Elle fait preuve d’ingéniosité en démultipliant son image.
Autoportraits contextuels
Vivian inclue son environnement, des gens, une scène de vie.
Ou un petit chat.
Ombres
Vivian a pris pas mal d’images avec le soleil dans le dos, en jouant sur son ombre, avec beaucoup d’imagination et de subtilité.
Miroirs déformants
Il s’agit d’autoportraits dans lesquels les supports de réflexion sont des objets déformants. Ils réduisent, déforment ou renversent Vivian.
Autoportraits en couleur
Et pour finir, des autoportraits en couleur.
FIN.
Merci de m’avoir lu jusqu’au bout. Et merci à mon amoureuse d’avoir autant supporté Vivian Maier ces dernières semaines.
Si l’article vous a plu, laissez-moi un petit mot, cela fait toujours plaisir.
Les meilleurs livres de Vivian Maier
Si vous souhaitez acheter l’un des livres, vous pouvez cliquer sur leur couverture, c’est un lien affilié : ça ne vous coûte pas plus cher, Amazon gagne un peu moins et moi un petit peu.
Monographies
- Vivian Maier : Street Photographer – Éditions powerHouse Books – 25.7 x 28.3 cm – 128 pages
- Vivian Maier : The Color Work – Éditions Harper Design – 26,9 x 32,3 cm – 240 pages
- Vivian Maier : Self-portraits – Éditions powerHouse Books – 25.7 x 28.6 cm – 120 pages
Biographies
- La mieux documentée : Vivian Maier : Enquête sur une femme libre d’Ann Marks
- La mieux écrite : Une femme en contre-jour de Gaëlle Josse
91 réponses sur « La folle vie intérieure de Vivian Maier »
Merci Antoine pour cet article tout aussi instructif que les autres. Étant un jeune padawan dans le domaine de la photo, je découvre et dévore toutes les infos indispensables pour me forger des idées et me former.

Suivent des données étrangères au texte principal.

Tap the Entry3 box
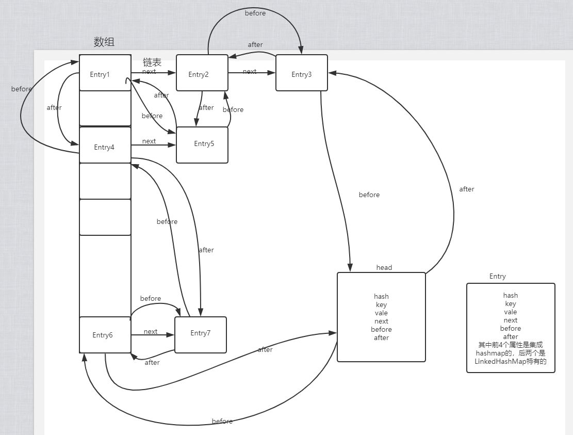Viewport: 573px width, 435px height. (301, 73)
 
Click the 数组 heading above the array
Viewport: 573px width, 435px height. (104, 42)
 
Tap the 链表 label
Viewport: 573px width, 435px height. (152, 62)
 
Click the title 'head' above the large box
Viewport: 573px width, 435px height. (384, 267)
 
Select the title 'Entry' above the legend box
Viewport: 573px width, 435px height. (497, 276)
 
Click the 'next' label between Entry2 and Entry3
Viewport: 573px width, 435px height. (250, 72)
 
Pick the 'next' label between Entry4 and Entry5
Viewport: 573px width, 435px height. (149, 141)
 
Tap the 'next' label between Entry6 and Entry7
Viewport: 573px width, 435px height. (151, 331)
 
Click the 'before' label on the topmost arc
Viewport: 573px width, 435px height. (255, 13)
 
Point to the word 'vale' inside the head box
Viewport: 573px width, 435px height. (381, 313)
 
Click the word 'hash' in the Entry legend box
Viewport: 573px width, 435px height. (510, 295)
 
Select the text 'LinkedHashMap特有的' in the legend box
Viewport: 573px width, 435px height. (510, 361)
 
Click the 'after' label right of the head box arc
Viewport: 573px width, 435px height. (467, 189)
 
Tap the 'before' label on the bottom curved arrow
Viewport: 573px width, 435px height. (222, 421)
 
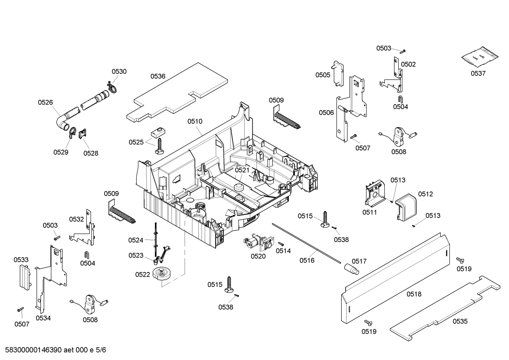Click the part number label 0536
(158, 76)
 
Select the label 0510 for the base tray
(195, 121)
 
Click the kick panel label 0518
(414, 294)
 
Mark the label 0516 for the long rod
(307, 260)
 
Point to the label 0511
(370, 212)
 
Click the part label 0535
(460, 321)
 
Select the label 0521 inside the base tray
(242, 170)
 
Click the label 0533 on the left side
(21, 260)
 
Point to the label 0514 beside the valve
(283, 251)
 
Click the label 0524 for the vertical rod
(136, 240)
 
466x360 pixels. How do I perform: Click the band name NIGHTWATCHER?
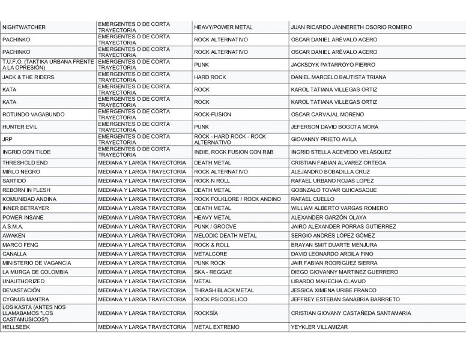(x=23, y=27)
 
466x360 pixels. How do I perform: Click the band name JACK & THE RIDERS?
(x=28, y=77)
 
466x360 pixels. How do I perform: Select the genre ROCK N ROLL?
(x=211, y=181)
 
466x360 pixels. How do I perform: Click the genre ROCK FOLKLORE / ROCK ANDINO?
(x=237, y=199)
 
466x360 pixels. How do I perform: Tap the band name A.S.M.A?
(x=13, y=226)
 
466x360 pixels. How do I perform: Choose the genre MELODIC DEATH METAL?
(x=225, y=235)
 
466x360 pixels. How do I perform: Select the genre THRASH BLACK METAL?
(x=223, y=290)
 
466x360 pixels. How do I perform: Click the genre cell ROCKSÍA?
(x=206, y=313)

Avec plaisir, merci Regis.
Toujours un réel plaisir de vous lire. Un grand merci pour votre partage d’une passion commune : la photographie et les photographes qui la font vivre.
Merci pour le petit mot, cela me touche.
Bravo pour cet article extrêmement bien documenté et dont l’écriture vivante est un atout considérable. (Et le fait qu’il soit écrit d’une autre génération que la mienne apporte un éclairage plaisant, j’ai ainsi découvert la signification de osef !)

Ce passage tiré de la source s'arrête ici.